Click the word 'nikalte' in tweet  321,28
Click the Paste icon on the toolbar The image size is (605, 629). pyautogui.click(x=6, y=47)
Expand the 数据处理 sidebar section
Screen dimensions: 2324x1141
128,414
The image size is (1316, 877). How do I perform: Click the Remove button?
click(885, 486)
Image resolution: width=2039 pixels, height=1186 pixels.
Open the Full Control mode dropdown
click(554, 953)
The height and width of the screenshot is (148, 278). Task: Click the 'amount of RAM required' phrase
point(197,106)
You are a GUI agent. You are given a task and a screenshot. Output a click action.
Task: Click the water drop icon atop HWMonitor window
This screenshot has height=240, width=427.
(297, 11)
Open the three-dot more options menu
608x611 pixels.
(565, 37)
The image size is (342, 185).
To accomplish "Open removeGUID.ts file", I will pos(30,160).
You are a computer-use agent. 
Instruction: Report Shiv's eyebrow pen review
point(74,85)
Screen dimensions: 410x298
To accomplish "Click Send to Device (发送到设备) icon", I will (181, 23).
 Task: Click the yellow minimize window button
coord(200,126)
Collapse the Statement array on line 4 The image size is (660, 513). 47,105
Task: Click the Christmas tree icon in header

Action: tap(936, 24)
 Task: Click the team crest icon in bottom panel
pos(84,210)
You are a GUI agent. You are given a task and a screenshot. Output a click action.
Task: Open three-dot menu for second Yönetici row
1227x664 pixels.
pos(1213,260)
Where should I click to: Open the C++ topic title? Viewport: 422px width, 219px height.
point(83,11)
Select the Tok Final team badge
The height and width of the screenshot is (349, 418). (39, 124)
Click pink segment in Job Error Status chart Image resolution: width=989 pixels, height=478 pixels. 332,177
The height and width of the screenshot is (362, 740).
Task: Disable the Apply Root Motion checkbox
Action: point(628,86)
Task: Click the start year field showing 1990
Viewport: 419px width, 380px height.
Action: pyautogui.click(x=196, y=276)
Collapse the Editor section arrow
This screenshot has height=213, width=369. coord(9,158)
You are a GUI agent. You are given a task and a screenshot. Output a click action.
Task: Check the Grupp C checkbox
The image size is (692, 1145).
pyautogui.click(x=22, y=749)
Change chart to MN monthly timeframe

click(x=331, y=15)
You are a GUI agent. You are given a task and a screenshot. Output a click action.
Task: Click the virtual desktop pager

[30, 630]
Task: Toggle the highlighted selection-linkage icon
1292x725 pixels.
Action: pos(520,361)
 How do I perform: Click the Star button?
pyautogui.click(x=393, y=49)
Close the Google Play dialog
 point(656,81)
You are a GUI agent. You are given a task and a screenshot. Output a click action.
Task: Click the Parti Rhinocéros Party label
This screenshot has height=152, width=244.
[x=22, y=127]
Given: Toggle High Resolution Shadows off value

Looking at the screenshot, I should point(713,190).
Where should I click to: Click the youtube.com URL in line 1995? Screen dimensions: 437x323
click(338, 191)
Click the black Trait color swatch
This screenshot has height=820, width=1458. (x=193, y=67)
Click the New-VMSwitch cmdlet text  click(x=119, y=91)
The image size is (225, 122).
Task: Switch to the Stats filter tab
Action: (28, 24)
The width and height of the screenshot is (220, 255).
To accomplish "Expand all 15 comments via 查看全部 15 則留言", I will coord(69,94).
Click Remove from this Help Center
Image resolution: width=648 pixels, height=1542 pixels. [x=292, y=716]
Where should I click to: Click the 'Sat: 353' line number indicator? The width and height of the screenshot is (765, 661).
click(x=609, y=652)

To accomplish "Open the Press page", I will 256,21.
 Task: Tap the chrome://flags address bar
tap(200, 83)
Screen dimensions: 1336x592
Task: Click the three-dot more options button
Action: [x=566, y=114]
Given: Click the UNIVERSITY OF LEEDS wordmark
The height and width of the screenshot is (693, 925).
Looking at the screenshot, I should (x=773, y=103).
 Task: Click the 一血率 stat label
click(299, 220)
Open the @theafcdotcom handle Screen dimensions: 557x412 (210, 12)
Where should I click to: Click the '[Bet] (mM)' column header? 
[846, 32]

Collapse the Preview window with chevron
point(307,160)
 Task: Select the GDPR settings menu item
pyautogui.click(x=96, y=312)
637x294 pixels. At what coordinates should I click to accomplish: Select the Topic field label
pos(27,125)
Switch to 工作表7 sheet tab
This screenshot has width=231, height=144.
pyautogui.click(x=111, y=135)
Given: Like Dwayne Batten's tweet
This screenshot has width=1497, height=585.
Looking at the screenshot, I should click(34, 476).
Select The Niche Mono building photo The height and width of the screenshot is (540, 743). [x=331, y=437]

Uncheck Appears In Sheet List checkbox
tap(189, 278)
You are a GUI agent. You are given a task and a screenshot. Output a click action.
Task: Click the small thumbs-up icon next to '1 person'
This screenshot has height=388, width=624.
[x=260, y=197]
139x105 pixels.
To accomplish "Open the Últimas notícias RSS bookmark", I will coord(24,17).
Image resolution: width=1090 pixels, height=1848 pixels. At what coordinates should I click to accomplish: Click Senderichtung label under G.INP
———
◆ **PROBLEM**
Arrange every line of the listing above into a numbered list, omitting any blank lines.

◆ **SOLUTION TO THE PROBLEM**
1. Click the word 'nikalte' in tweet  321,28
2. Click the Paste icon on the toolbar The image size is (605, 629). pyautogui.click(x=6, y=47)
3. Expand the 数据处理 sidebar section
4. Screen dimensions: 2324x1141
5. 128,414
6. The image size is (1316, 877). How do I perform: Click the Remove button?
7. click(885, 486)
8. Image resolution: width=2039 pixels, height=1186 pixels.
9. Open the Full Control mode dropdown
10. click(554, 953)
11. The height and width of the screenshot is (148, 278). Task: Click the 'amount of RAM required' phrase
12. point(197,106)
13. You are a GUI agent. You are given a task and a screenshot. Output a click action.
14. Task: Click the water drop icon atop HWMonitor window
15. This screenshot has height=240, width=427.
16. (297, 11)
17. Open the three-dot more options menu
18. 608x611 pixels.
19. (565, 37)
20. The image size is (342, 185).
21. To accomplish "Open removeGUID.ts file", I will pos(30,160).
22. You are a computer-use agent. 
23. Instruction: Report Shiv's eyebrow pen review
24. point(74,85)
25. Screen dimensions: 410x298
26. To accomplish "Click Send to Device (发送到设备) icon", I will (181, 23).
27.  Task: Click the yellow minimize window button
28. coord(200,126)
29. Collapse the Statement array on line 4 The image size is (660, 513). 47,105
30. Task: Click the Christmas tree icon in header
31. Action: tap(936, 24)
32.  Task: Click the team crest icon in bottom panel
33. pos(84,210)
34. You are a GUI agent. You are given a task and a screenshot. Output a click action.
35. Task: Open three-dot menu for second Yönetici row
36. 1227x664 pixels.
37. pos(1213,260)
38. Where should I click to: Open the C++ topic title? Viewport: 422px width, 219px height.
39. point(83,11)
40. Select the Tok Final team badge
41. The height and width of the screenshot is (349, 418). (39, 124)
42. Click pink segment in Job Error Status chart Image resolution: width=989 pixels, height=478 pixels. 332,177
43. The height and width of the screenshot is (362, 740).
44. Task: Disable the Apply Root Motion checkbox
45. Action: point(628,86)
46. Task: Click the start year field showing 1990
47. Viewport: 419px width, 380px height.
48. Action: pyautogui.click(x=196, y=276)
49. Collapse the Editor section arrow
50. This screenshot has height=213, width=369. coord(9,158)
51. You are a GUI agent. You are given a task and a screenshot. Output a click action.
52. Task: Check the Grupp C checkbox
53. The image size is (692, 1145).
54. pyautogui.click(x=22, y=749)
55. Change chart to MN monthly timeframe
56. click(x=331, y=15)
57. You are a GUI agent. You are given a task and a screenshot. Output a click action.
58. Task: Click the virtual desktop pager
59. [30, 630]
60. Task: Toggle the highlighted selection-linkage icon
61. 1292x725 pixels.
62. Action: pos(520,361)
63.  How do I perform: Click the Star button?
64. pyautogui.click(x=393, y=49)
65. Close the Google Play dialog
66.  point(656,81)
67. You are a GUI agent. You are given a task and a screenshot. Output a click action.
68. Task: Click the Parti Rhinocéros Party label
69. This screenshot has height=152, width=244.
70. [x=22, y=127]
71. Given: Toggle High Resolution Shadows off value
72. Looking at the screenshot, I should point(713,190).
73. Where should I click to: Click the youtube.com URL in line 1995? Screen dimensions: 437x323
74. click(338, 191)
75. Click the black Trait color swatch
76. This screenshot has height=820, width=1458. (x=193, y=67)
77. Click the New-VMSwitch cmdlet text  click(x=119, y=91)
78. The image size is (225, 122).
79. Task: Switch to the Stats filter tab
80. Action: (28, 24)
81. The width and height of the screenshot is (220, 255).
82. To accomplish "Expand all 15 comments via 查看全部 15 則留言", I will coord(69,94).
83. Click Remove from this Help Center
84. Image resolution: width=648 pixels, height=1542 pixels. [x=292, y=716]
85. Where should I click to: Click the 'Sat: 353' line number indicator? The width and height of the screenshot is (765, 661).
86. click(x=609, y=652)
87. To accomplish "Open the Press page", I will 256,21.
88.  Task: Tap the chrome://flags address bar
89. tap(200, 83)
90. Screen dimensions: 1336x592
91. Task: Click the three-dot more options button
92. Action: [x=566, y=114]
93. Given: Click the UNIVERSITY OF LEEDS wordmark
94. The height and width of the screenshot is (693, 925).
95. Looking at the screenshot, I should (x=773, y=103).
96.  Task: Click the 一血率 stat label
97. click(299, 220)
98. Open the @theafcdotcom handle Screen dimensions: 557x412 (210, 12)
99. Where should I click to: Click the '[Bet] (mM)' column header? 
100. [846, 32]
101. Collapse the Preview window with chevron
102. point(307,160)
103.  Task: Select the GDPR settings menu item
104. pyautogui.click(x=96, y=312)
105. 637x294 pixels. At what coordinates should I click to accomplish: Select the Topic field label
106. pos(27,125)
107. Switch to 工作表7 sheet tab
108. This screenshot has width=231, height=144.
109. pyautogui.click(x=111, y=135)
110. Given: Like Dwayne Batten's tweet
111. This screenshot has width=1497, height=585.
112. Looking at the screenshot, I should click(34, 476).
113. Select The Niche Mono building photo The height and width of the screenshot is (540, 743). [x=331, y=437]
114. Uncheck Appears In Sheet List checkbox
115. tap(189, 278)
116. You are a GUI agent. You are given a task and a screenshot. Output a click action.
117. Task: Click the small thumbs-up icon next to '1 person'
118. This screenshot has height=388, width=624.
119. [x=260, y=197]
120. 139x105 pixels.
121. To accomplish "Open the Últimas notícias RSS bookmark", I will coord(24,17).
122. Image resolution: width=1090 pixels, height=1848 pixels. At what coordinates should I click to accomplish: Click Senderichtung label under G.INP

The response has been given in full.